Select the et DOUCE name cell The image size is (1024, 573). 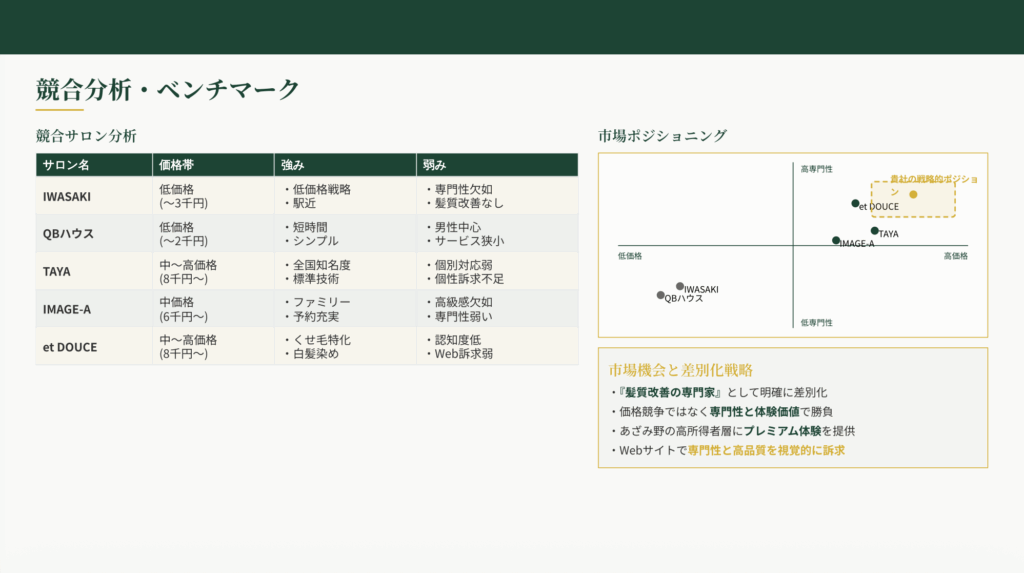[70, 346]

^^^^^^^^

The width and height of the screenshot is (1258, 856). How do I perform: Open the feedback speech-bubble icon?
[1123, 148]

^^^^^^^^

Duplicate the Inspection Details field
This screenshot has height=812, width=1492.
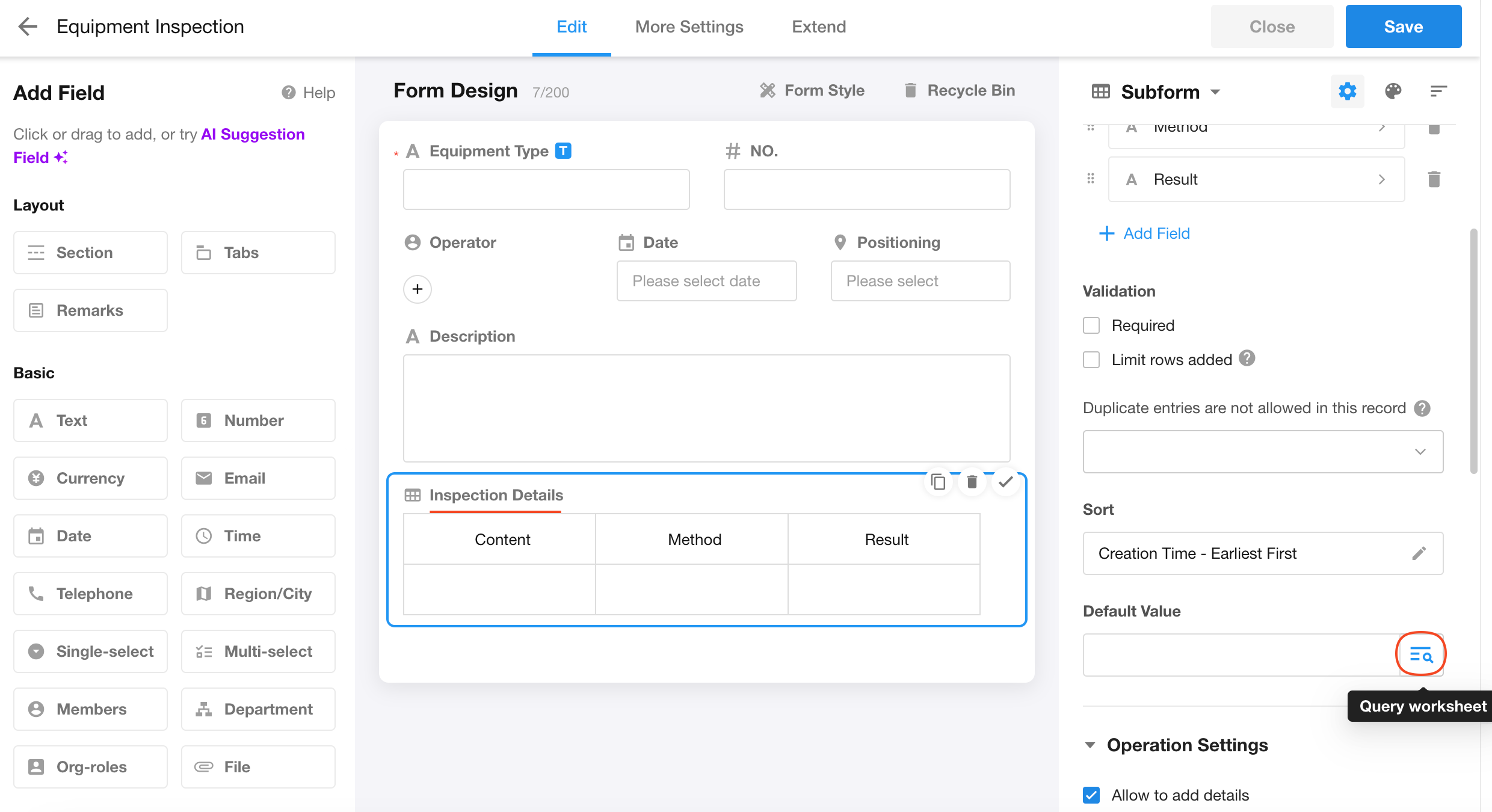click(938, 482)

^^^^^^^^

* Exercise details
Output everything from the line containing "Duplicate the Inspection Details field" down to the line containing "click(938, 482)", copying each line exactly, and leave the pictures out.

* Exercise result
Duplicate the Inspection Details field
This screenshot has height=812, width=1492.
click(938, 482)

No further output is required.